Trecho da reportagem:
|
Texto Anterior | Próximo Texto | Índice
Calçado nacional perde mercado para o chinês
DA REPORTAGEM LOCAL
A história dos brasileiros que
migraram para a China em busca
de trabalho é o lado humano do
processo econômico de perda de
competitividade e de mercado
dos sapatos de couro nacionais
para os asiáticos. "Quem ensinou
o chinês a fazer calçado feminino
para exportação foram os brasileiros", diz Arnaldo José Frizzo Filho, diretor-superintendente do
grupo Braspelco, um dos maiores
exportadores de couro do Brasil.
Segundo Frizzo, o país regrediu
nesse setor na última década: passou a exportar mais matéria-prima e menos produtos manufaturados, que têm maior valor agregado e custam mais. E um dos
destinos das exportações de matéria-prima é justamente a China.
Ou seja, além de fornecer especialistas no ramo, o Brasil vende o
couro para a fabricação de sapatos que depois vão competir no
exterior com os produzidos aqui.
"Estamos praticando a antipolítica industrial, transferindo insumo, tecnologia e treinamento para a China, que é nosso concorrente", observa Fábio Silveira, da
consultoria MB Associados.
Estudo realizado por Frizzo indica que, em 1985, o Brasil exportava 113,2 milhões de pares de sapatos para os EUA, o maior mercado mundial. No mesmo ano, a
China vendeu 20,8 milhões de pares aos norte-americanos. Cinco
anos depois, os chineses já exportavam mais que o dobro dos brasileiros. Em 2001, a diferença foi
de 94,9 milhões de pares do Brasil
e 1,1 bilhão de pares da China.
Segundo Frizzo, as vendas de
couro e produtos manufaturados
de couro pela China somam US$
11,5 bilhões enquanto as brasileiras estão em US$ 2,5 bilhões.
Além de diminuir o volume de
calçados, aumentou a quantidade
de couro não-manufaturado exportado pelo Brasil. Frizzo diz que
as exportações do setor já eram de
US$ 2,5 bilhões em 1993. A diferença é que, na época, as vendas
de couro representavam US$ 600
milhões do total. O restante era de
produtos acabados. Agora, as exportações de couro são de US$ 1
bilhão. "Regredimos na agregação de valor", sustenta Frizzo.
O gaúcho Celso Luiz Kiefer, 50,
acompanhou de perto a expansão
e a crise da indústria calçadista
brasileira. Começou a trabalhar
no setor em 1972, em Novo Hamburgo (RS), quando era estudante
universitário. Três anos depois,
ocupava um cargo de direção na
filial brasileira da Michel Meynard, uma das principais fabricantes mundiais de sapatos.

Explore o material:
[1] De acordo com a reportagem, quantos pares de sapatos o Brasil exportou para os EUA em 1985?
[2] Por favor, reproduza da reportagem o trecho que vai de "Ou seja, além" até "US$ 2,5 bilhões.".
[3] Traduza para o inglês esta frase da reportagem: "Ou seja, além de fornecer especialistas no ramo, o Brasil vende o couro para a fabricação de sapatos que depois vão competir no exterior com os produzidos aqui."
Baseie-se somente na reportagem para responder.

Amostra de dados:
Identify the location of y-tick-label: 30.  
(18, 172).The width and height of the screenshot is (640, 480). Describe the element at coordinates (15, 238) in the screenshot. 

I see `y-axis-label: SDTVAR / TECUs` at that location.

Respostas:
[1] 113,2 milhões de pares.

[2]
Ou seja, além de fornecer especialistas no ramo, o Brasil vende o
couro para a fabricação de sapatos que depois vão competir no
exterior com os produzidos aqui.
"Estamos praticando a antipolítica industrial, transferindo insumo, tecnologia e treinamento para a China, que é nosso concorrente", observa Fábio Silveira, da
consultoria MB Associados.
Estudo realizado por Frizzo indica que, em 1985, o Brasil exportava 113,2 milhões de pares de sapatos para os EUA, o maior mercado mundial. No mesmo ano, a
China vendeu 20,8 milhões de pares aos norte-americanos. Cinco
anos depois, os chineses já exportavam mais que o dobro dos brasileiros. Em 2001, a diferença foi
de 94,9 milhões de pares do Brasil
e 1,1 bilhão de pares da China.
Segundo Frizzo, as vendas de
couro e produtos manufaturados
de couro pela China somam US$
11,5 bilhões enquanto as brasileiras estão em US$ 2,5 bilhões.

[3] In other words, besides supplying specialists in the field, Brazil sells the leather for making shoes that later compete abroad with those produced here.